External Redirect

Reference

Plugin Id: 20019

Resource

https://expressjs.com/en/5x/api.html#res.redirect

Remediation

To prevent this type of issue, limit redirects to relative paths or to a mapping of URLS to URL IDs to prevent URL from being input by users. If user input MUST be passed, be sure to validate the resources are located where you intend them to be; i.e. strip protocol information if found if all of your redirects should be local.

Example of limiting redirects to relative paths:

// Get the redirect URL from user input
$redirectUrl = $_GET['redirect'];

// Validate that the redirect URL is a relative path
if (strpos($redirectUrl, '/') === 0) {
    // Redirect to the relative path
    header('Location: ' . $redirectUrl);
} else {
    // Handle the error or redirect to a default page
    // ...
}

Example of using a mapping of URLs to URL IDs:

// Define a mapping of URL IDs to URLs
$urlMapping = [
    '1' => 'https://example.com',
    '2' => 'https://example.org',
    // ...
];

// Get the URL ID from user input
$urlId = $_GET['urlId'];

// Validate that the URL ID exists in the mapping
if (isset($urlMapping[$urlId])) {
    // Redirect to the corresponding URL
    header('Location: ' . $urlMapping[$urlId]);
} else {
    // Handle the error or redirect to a default page
    // ...
}

About

The vulnerability “External Redirect” occurs when an attacker is able to manipulate the redirect URL in an application.

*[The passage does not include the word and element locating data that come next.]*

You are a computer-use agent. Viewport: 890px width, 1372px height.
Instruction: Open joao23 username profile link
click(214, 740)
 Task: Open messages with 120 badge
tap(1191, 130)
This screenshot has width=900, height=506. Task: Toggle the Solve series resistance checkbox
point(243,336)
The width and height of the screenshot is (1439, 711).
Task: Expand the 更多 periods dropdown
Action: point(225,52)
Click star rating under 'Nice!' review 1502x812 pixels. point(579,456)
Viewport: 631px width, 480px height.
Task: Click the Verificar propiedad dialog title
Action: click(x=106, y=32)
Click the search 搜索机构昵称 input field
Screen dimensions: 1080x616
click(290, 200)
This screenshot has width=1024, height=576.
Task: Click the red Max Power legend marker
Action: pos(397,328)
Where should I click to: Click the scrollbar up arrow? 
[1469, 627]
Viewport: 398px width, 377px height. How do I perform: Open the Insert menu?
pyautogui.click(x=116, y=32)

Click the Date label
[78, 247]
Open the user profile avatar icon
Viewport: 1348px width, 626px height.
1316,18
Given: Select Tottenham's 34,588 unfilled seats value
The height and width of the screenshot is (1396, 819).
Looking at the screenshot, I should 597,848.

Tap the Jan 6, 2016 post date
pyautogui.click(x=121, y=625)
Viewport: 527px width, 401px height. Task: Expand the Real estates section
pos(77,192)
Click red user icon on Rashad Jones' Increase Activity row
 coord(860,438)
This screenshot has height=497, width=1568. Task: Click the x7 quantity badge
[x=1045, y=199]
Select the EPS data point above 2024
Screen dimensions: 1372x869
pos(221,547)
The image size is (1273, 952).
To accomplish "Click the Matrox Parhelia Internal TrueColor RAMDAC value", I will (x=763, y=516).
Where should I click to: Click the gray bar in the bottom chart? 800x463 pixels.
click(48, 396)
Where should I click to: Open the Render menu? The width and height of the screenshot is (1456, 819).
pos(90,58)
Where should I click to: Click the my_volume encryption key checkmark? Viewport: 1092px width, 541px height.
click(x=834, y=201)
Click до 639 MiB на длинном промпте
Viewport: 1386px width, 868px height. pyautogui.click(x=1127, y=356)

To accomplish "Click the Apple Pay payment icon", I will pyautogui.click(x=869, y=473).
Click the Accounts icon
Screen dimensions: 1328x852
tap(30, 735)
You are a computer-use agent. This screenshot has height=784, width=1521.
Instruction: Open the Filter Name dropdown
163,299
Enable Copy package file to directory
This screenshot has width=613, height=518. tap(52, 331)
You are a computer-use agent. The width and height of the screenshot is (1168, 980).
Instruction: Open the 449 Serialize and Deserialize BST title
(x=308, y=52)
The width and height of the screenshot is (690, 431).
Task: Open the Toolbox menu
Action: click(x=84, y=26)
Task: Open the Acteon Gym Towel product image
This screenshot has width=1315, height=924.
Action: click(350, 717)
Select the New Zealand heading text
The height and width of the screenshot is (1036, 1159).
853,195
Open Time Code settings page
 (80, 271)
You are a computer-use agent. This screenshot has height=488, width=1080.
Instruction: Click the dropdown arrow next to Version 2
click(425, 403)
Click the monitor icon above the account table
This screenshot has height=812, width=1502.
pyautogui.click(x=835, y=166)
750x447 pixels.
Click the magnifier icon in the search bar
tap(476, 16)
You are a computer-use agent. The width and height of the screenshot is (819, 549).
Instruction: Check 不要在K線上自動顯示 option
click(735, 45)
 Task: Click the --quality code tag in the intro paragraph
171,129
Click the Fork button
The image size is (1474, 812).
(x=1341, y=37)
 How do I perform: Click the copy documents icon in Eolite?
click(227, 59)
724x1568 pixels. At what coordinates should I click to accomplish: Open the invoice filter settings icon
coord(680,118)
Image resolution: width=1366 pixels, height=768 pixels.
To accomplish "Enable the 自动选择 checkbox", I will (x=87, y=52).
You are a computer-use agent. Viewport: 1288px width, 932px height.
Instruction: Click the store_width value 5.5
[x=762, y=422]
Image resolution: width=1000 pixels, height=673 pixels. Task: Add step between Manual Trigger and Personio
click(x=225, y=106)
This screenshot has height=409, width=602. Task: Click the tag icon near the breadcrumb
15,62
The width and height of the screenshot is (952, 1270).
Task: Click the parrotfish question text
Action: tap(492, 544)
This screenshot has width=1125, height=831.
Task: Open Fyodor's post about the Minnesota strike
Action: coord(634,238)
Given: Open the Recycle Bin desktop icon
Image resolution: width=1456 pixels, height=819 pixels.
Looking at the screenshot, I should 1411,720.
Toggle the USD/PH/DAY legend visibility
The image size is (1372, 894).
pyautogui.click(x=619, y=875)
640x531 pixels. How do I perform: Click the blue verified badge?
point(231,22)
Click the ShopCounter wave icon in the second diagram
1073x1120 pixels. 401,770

This allows the attacker to trick users into following links to malicious resources from an application they trust.

Risks

An attacker can use this vulnerability to deceive users into visiting malicious websites or downloading harmful files. This can lead to various security risks, such as:

Phishing attacks: The attacker can redirect users to fake websites that mimic legitimate ones, tricking them into entering sensitive information like passwords or credit card details.
Malware downloads: The attacker can redirect users to websites that automatically download malware onto their devices, compromising their security and privacy.
Drive-by downloads: The attacker can redirect users to websites that exploit vulnerabilities in their browsers or plugins, leading to the automatic download and execution of malicious code.
Browser hijacking: The attacker can redirect users to websites that modify their browser settings, such as changing the default search engine or installing unwanted browser extensions.

It is important to address this vulnerability to protect users from falling victim to these risks.